シンポジウムは「国民の健康とハームリダクションを考える研究会」などの活動を行う新時代戦略研究所(朝井淳太代表)が主催。まずは医療分野に詳しいスウェーデンのフレドリック・ニュストレム教授が登壇し、同国では「スヌース」と呼ばれるかぎたばこや、小袋を口に含んでニコチンを摂取するニコチンパウチへの切り替えが進んでいると説明。「スヌースの価格は(紙巻きたばこの)半分程度で、どこでも買えることで普及が進んだ」と述べた。
同教授によると、同国は大学や病院などの周囲100メートル以内での喫煙は禁止。医療従事者らがたばこを吸う場合は事前申請を出し、喫煙後には衣服を着替えることなどが法律で義務付けられている。屋外での喫煙は可能だが「冬は寒すぎる」といい、切り替えを後押ししたという。

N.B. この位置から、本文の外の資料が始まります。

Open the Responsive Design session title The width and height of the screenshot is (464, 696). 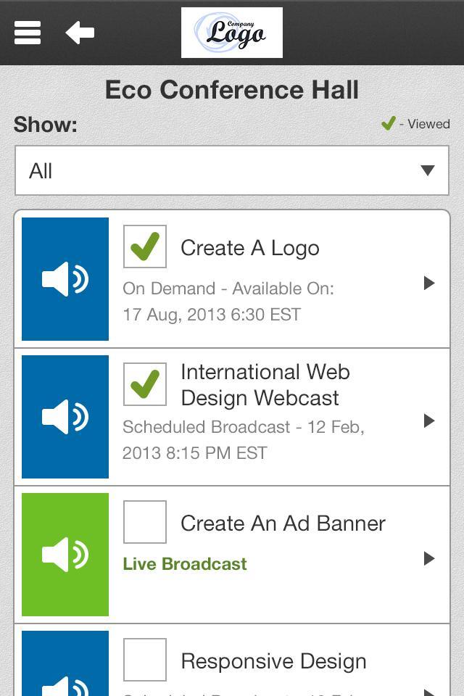(273, 661)
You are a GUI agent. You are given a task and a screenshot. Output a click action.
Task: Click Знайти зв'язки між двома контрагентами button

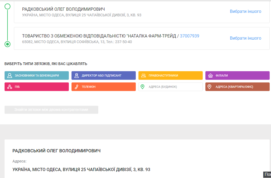point(51,110)
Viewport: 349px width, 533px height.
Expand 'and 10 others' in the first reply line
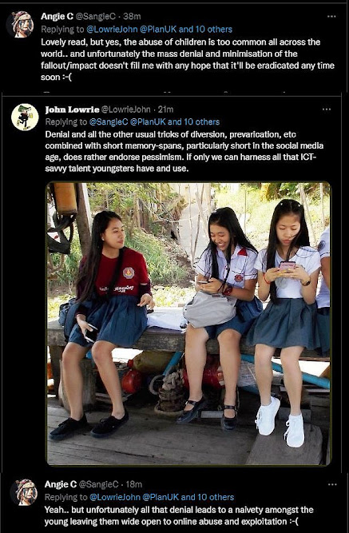pos(205,30)
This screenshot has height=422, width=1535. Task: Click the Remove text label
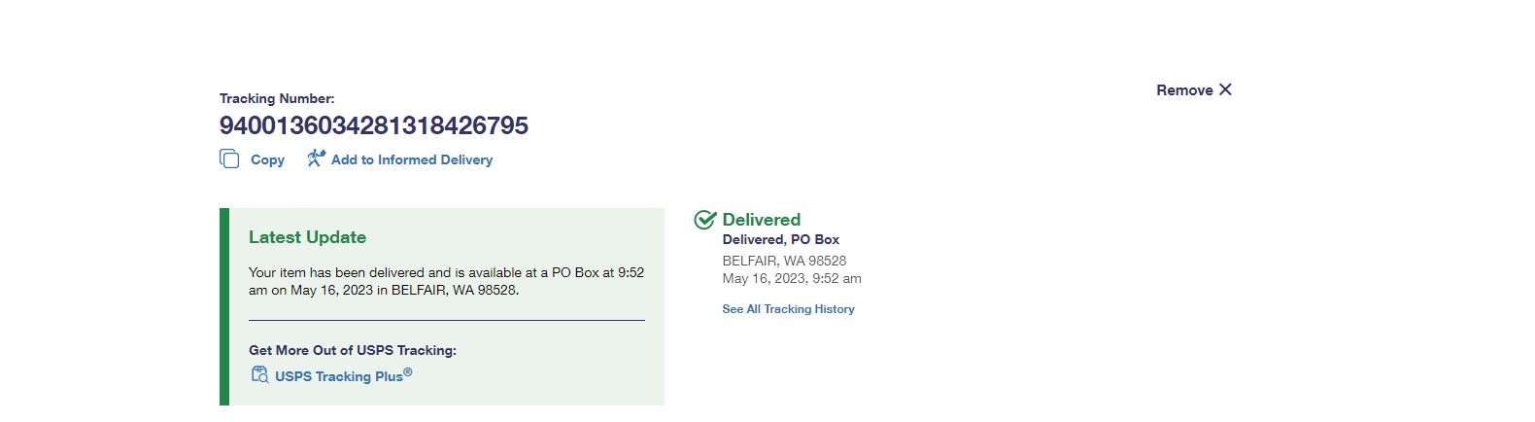(x=1184, y=90)
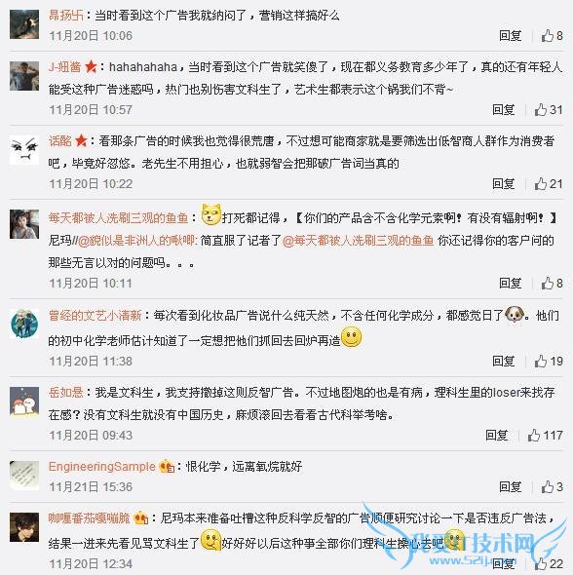Click thumbs-up on J-妞酱's comment

pos(549,110)
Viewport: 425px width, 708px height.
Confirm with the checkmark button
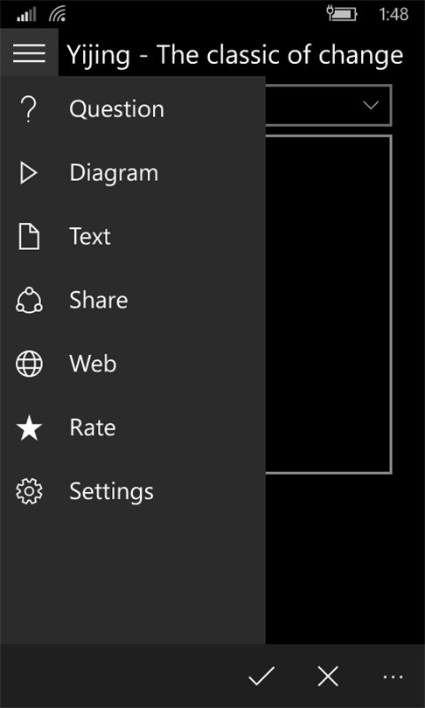click(x=261, y=677)
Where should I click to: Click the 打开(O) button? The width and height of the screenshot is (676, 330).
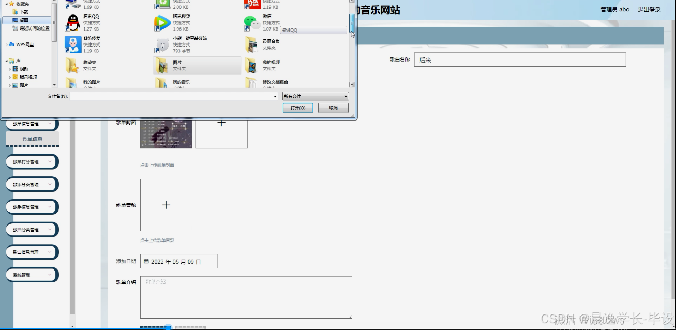(x=298, y=108)
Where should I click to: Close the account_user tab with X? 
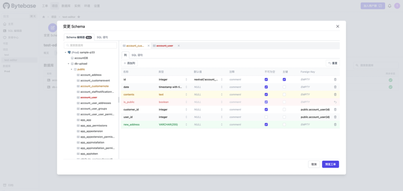point(179,46)
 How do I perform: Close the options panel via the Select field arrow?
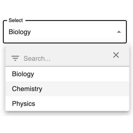tap(119, 32)
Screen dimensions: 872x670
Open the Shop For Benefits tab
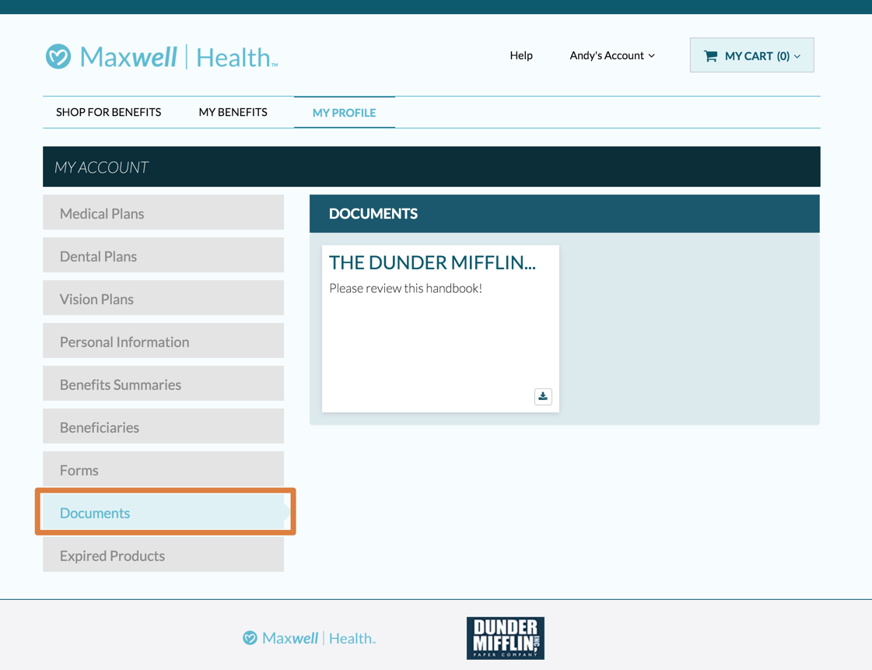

また、ニュージーランドでのたばこ規制を牽引したマレワ・グローバー教授は、同国では法規制を進める一方、ニコチンパウチやニコチンガムなどを希望者に何度でも無償配布する「禁煙サポートプログラム」を実施したことを報告。2011年に16・4%だった喫煙率は昨年6・8%まで減ったという。
同教授は「規制は30年前から進めていたが、プログラムを始めるまでは大きな変化が出なかった」とし、「首相が国民に電子たばこへの切り替えを訴えたことも大きかった。社会課題の解決には、より害の少ない代替品が必要だ」と訴えた。